Drug overdoses kill more Wisconsin residents than motor vehicle crashes, breast cancer, suicide and other types of deaths, a special report from the state says.

The Wisconsin Department of Health Services said 843 people died in 2013 from drug overdoses, double the number of deaths from overdoses in 2004.

"From urban areas to rural communities, drug overdoses are a public health crisis," said DHS Secretary Kitty Rhoades. "DHS is focusing our efforts on reducing inappropriate use of prescription pain relievers, as well as providing resources for recovery from the addictions that can lead to overdoses."
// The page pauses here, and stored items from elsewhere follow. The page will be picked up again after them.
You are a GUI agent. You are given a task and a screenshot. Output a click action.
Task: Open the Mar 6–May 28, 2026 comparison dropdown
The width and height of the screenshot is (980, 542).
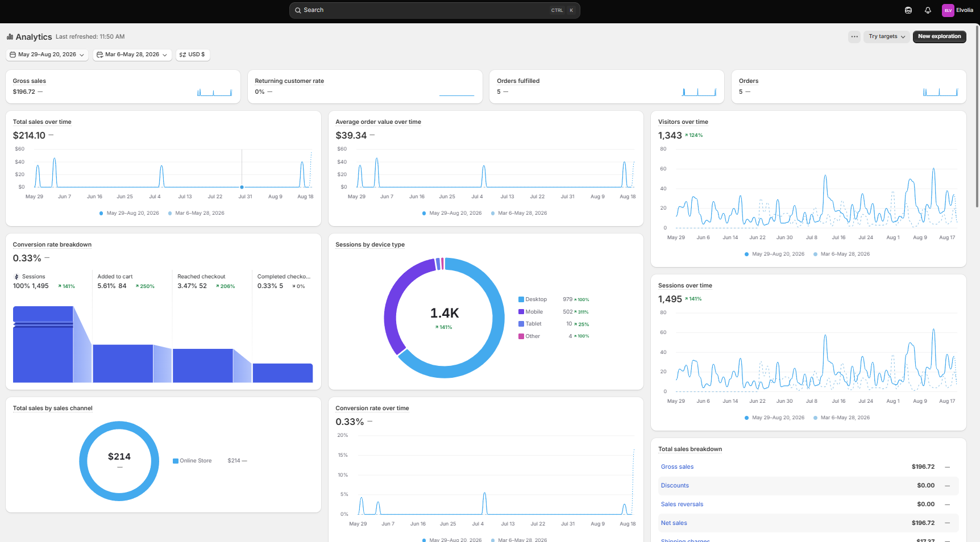click(x=132, y=55)
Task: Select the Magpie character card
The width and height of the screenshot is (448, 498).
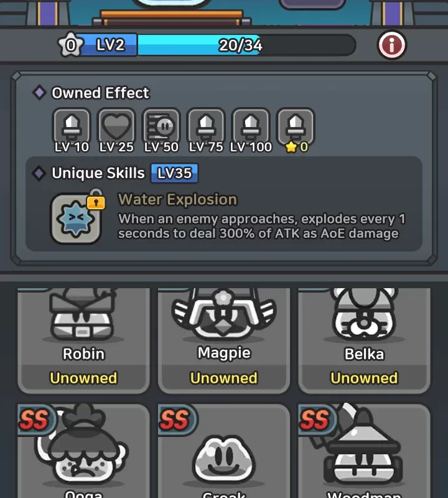Action: (224, 341)
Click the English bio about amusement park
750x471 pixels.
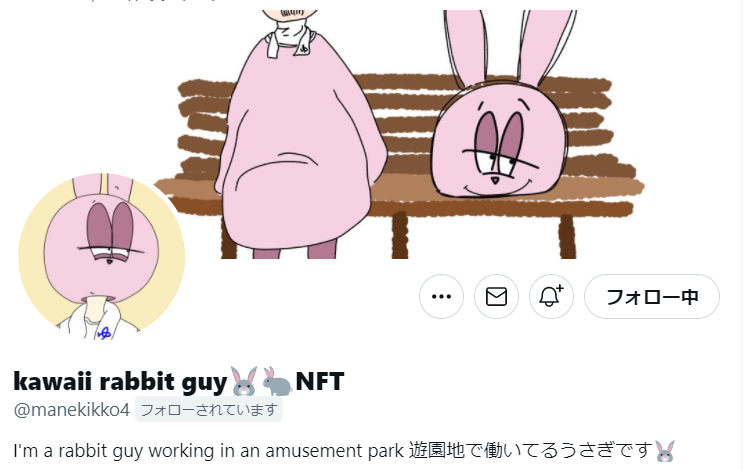pyautogui.click(x=209, y=451)
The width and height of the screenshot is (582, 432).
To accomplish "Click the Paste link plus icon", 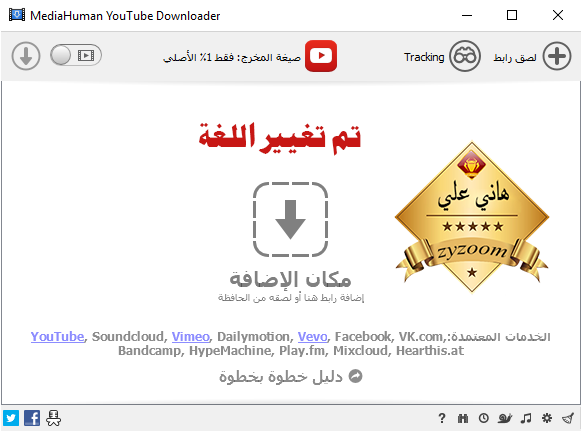I will 557,56.
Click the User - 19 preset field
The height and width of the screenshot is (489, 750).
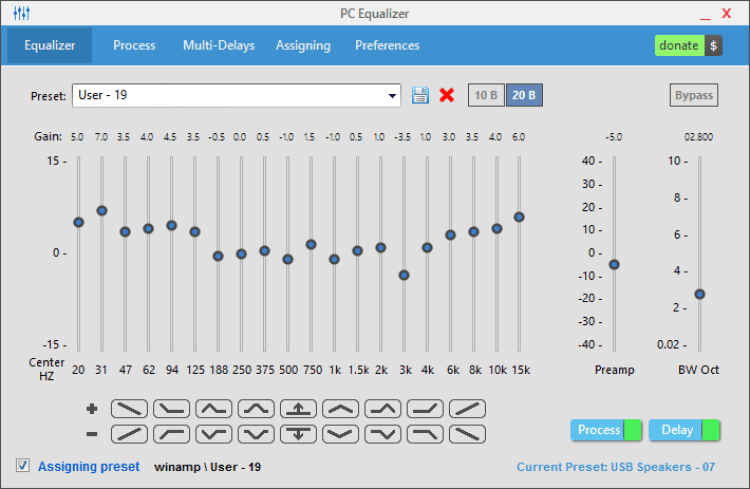point(236,96)
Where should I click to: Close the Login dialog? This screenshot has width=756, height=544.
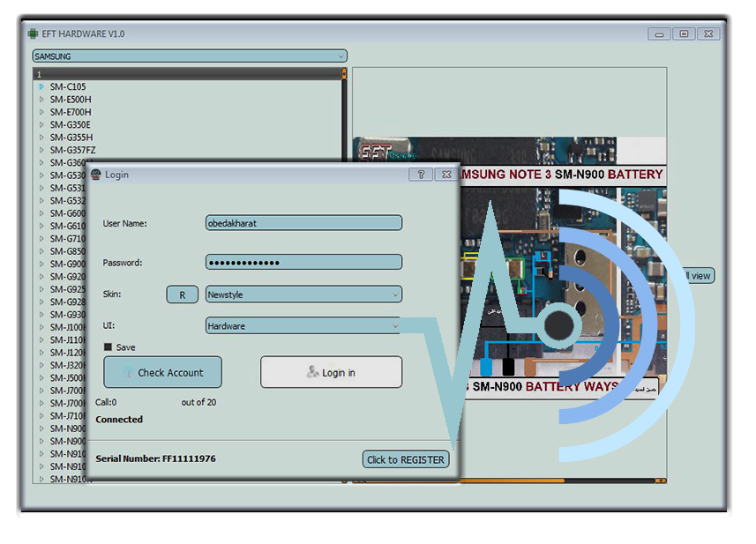(446, 175)
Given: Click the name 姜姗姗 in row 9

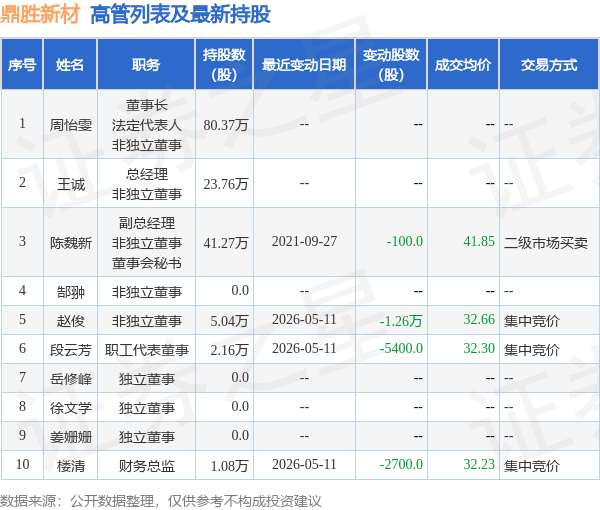Looking at the screenshot, I should coord(71,437).
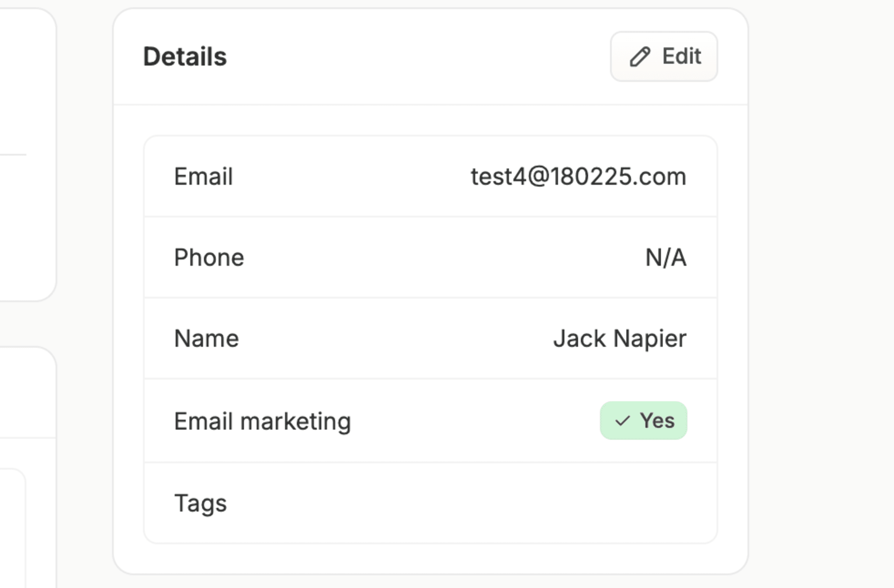Image resolution: width=894 pixels, height=588 pixels.
Task: Select the Email field label
Action: (203, 176)
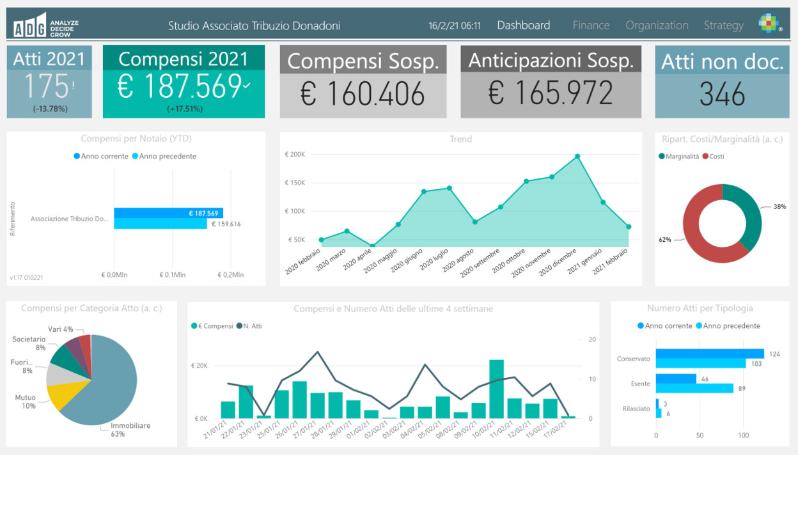Screen dimensions: 798x532
Task: Click the red Costi legend dot
Action: 705,157
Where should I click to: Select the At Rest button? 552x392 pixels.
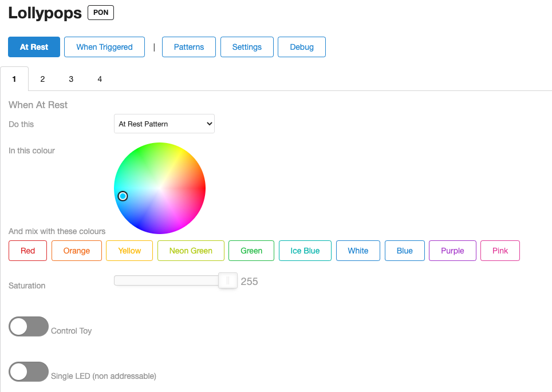[x=34, y=47]
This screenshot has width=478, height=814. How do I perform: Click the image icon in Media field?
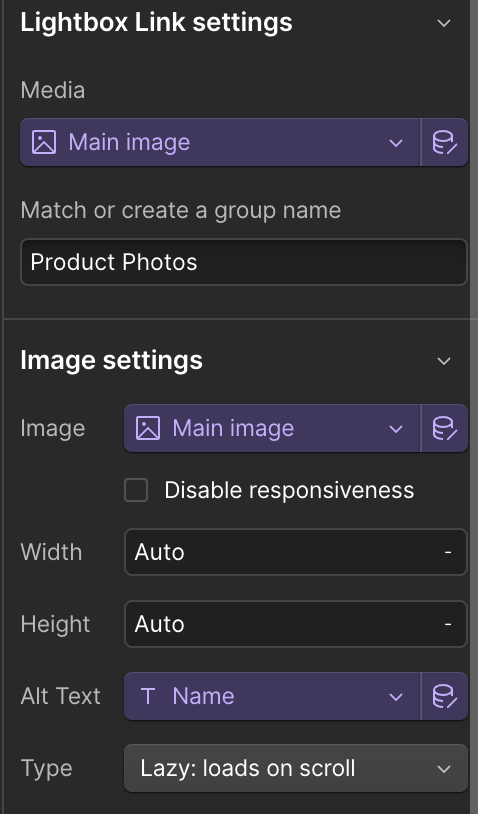44,142
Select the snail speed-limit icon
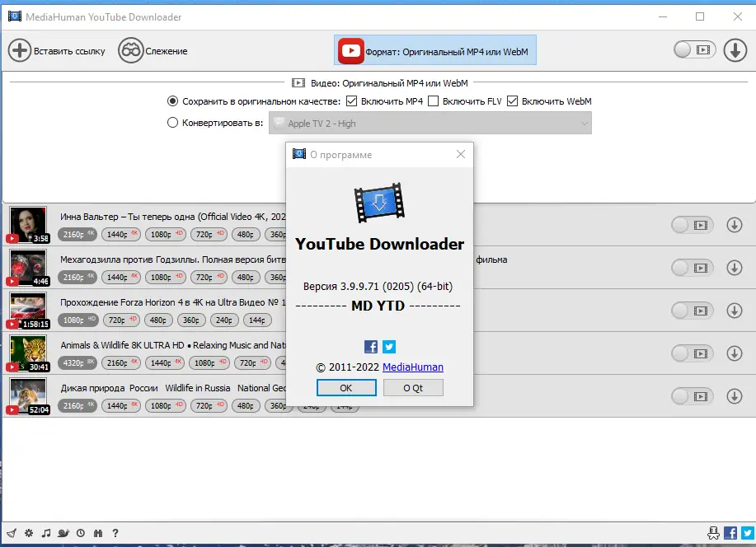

Forty-three percent of the drug overdose deaths in 2013 were attributed to opioid pain relievers, including oxycodone, hydrocodone and methadone, while heroin accounted for 27 percent of the deaths.

Overdoses also accounted for more deaths than colon cancer, firearms, influenza or HIV, the DHS report said.

Overdoses are considered a death by poisoning, so prescription drugs, illegal drugs and over-the-counter medications were responsible for 97 percent of all Wisconsin poisoning deaths, with 14 percent of the overdose deaths noted as suicides, the report said.

DHS said on average, people who died from drug overdoses were in their early 40s, and the overdose death rate for males was 59 percent higher than the death rate for females.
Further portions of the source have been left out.